I hate it when a song gets stuck on repeat inside my head. Inevitably the tune will be cheesy, meaningless or just downright irritating.
But I loved Rent, the West End musical, and, for days after seeing it, I had a particular number reverberating around my head. Seasons of Love numbers the minutes in a year and questions how many ways there are to measure that time. Do you measure it in daylights, sunsets or cups of coffee, for example?
It’s been a year since I qualified. A whole year of being able to call myself a staff nurse and write ‘RN’ after my name.
I don’t need anyone to tell me just how quickly that has gone – quite how to measure the ups and downs of being a newly qualified nurse is anyone’s guess.
Do you measure it in patients, in care plans or in thank-you cards? Do you measure it in the reflections you’ve written and the study days that you’ve been on, or do you just flick through the great wodge of paper that is your portfolio and wonder how you found the time?
Many were the doom-laden horror stories that I heard about being newly qualified. I heard about struggling through with
no support, of dizzying learning curves, of difficult first jobs.

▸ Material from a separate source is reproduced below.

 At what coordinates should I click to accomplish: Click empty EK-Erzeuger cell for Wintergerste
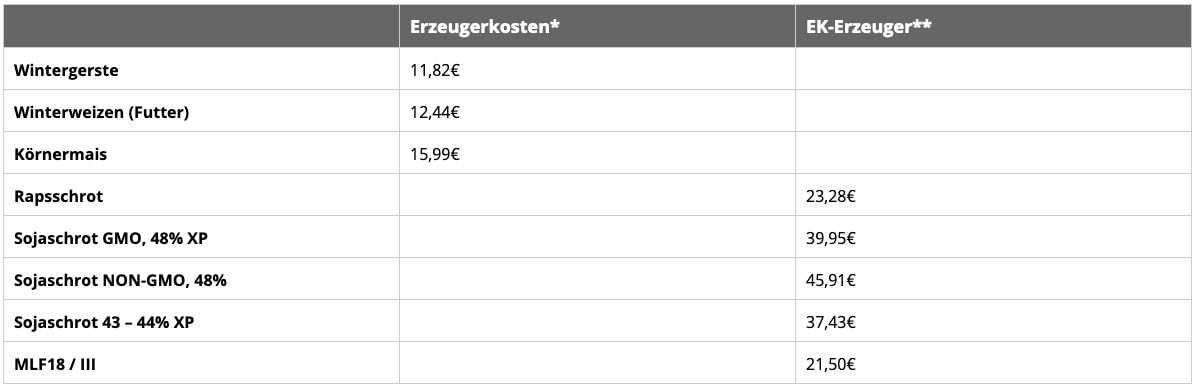point(993,69)
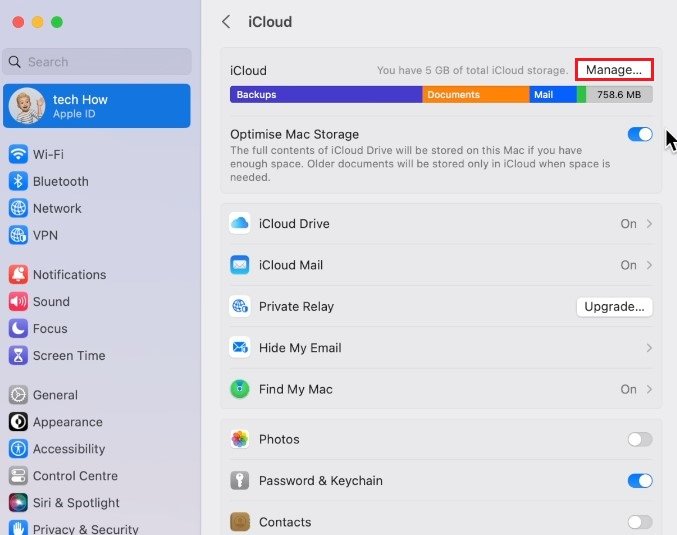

But I have to say that, although the learning curve is certainly pronounced, I never encountered any other problems. My first
year as a qualified member of staff wasn’t a patch on being a third-year student in terms of stress.
I always liked the lyrics penned by Jonathan Larson, which suggested that we measure in love. Nursing and I didn’t immediately click but, one year after qualifying and four years after first starting out, I think I am finally able to say that I love my job.